Begin at the line with "TomHollinger (69, 2538)" and return each line through the final one of the listing below, exactly as written.

• Material shown:
+===+

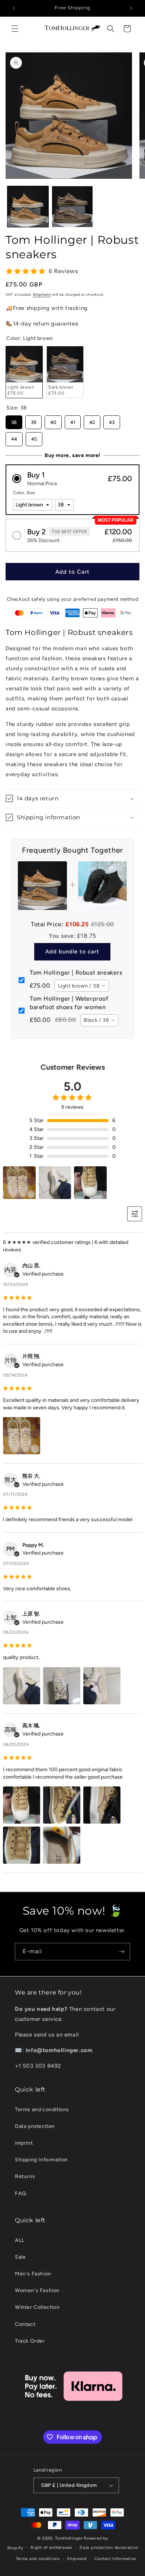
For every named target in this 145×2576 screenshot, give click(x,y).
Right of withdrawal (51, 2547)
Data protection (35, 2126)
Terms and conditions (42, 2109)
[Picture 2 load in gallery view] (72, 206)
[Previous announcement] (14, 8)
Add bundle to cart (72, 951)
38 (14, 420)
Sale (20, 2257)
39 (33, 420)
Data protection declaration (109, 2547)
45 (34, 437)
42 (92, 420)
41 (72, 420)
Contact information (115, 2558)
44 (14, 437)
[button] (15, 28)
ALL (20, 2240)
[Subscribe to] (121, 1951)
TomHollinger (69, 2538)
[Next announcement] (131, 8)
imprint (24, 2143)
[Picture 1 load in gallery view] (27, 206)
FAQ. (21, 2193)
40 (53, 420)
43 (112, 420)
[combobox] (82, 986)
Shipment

+===+

• Exercise output:
TomHollinger (69, 2538)
[Next announcement] (131, 8)
imprint (24, 2143)
[Picture 1 load in gallery view] (27, 206)
FAQ. (21, 2193)
40 (53, 420)
43 (112, 420)
[combobox] (82, 986)
Shipment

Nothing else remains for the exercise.